Julie McCaig, its other co-chair, who teaches biology, concurs. She also got little out of being observed - it was taking part in an observation and the post-observation professional discussion that gave her a platform to which she had never had access.
Seeing pupils in a different class has also benefited the teachers in the 12-strong core group, which has helped build teacher-pupil relationships.
Some have seen children who struggle in their subject doing really well in another - and this has made them not only reflect on what's happening in that other classroom, but see another side to the child. It has also given them an insight into the pupils' school day - how tiring it can be for some of them.

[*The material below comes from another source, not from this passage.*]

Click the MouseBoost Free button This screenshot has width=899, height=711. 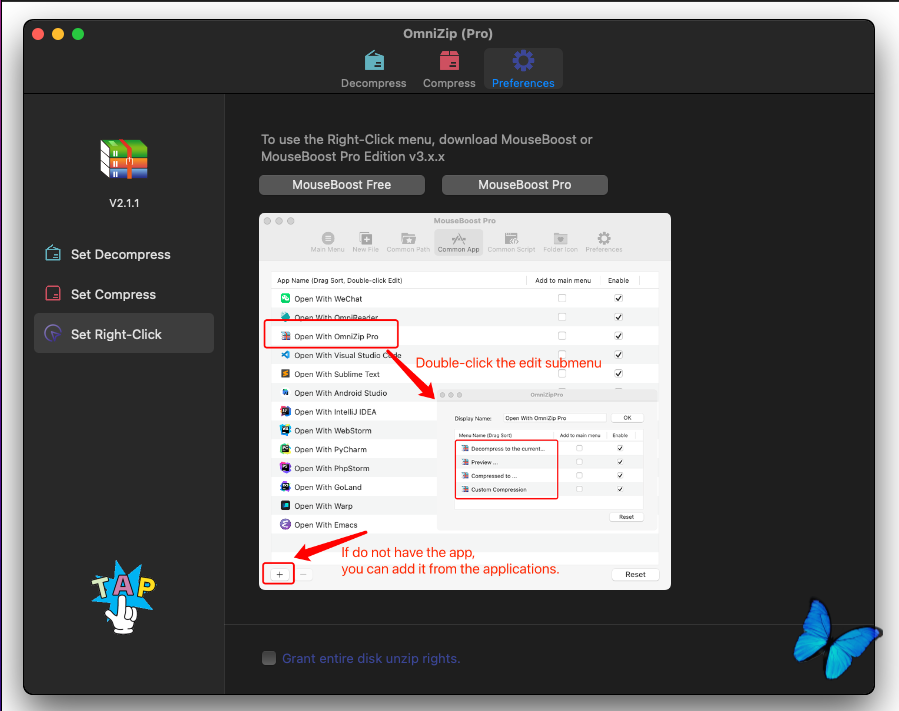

Contrary to their expectations, teachers found that pupils were keen to be observed in other classes - they saw it as the teachers showing a real interest in them.
She adds: "By being in and out of other classrooms, we can see how our work fits in with other subjects. We are expecting the kids to make a lot of the links in cross-curricular work but I think this will help us with A Curriculum for Excellence."
Although the school already had literacy and numeracy committees, the learning rounds experience will make them work better, says Elizabeth Elliott, acting PT of social subjects.
"It helps you see the bigger picture," adds Mr Hume. "Everyone now wants to drive the school forward and talk about our school."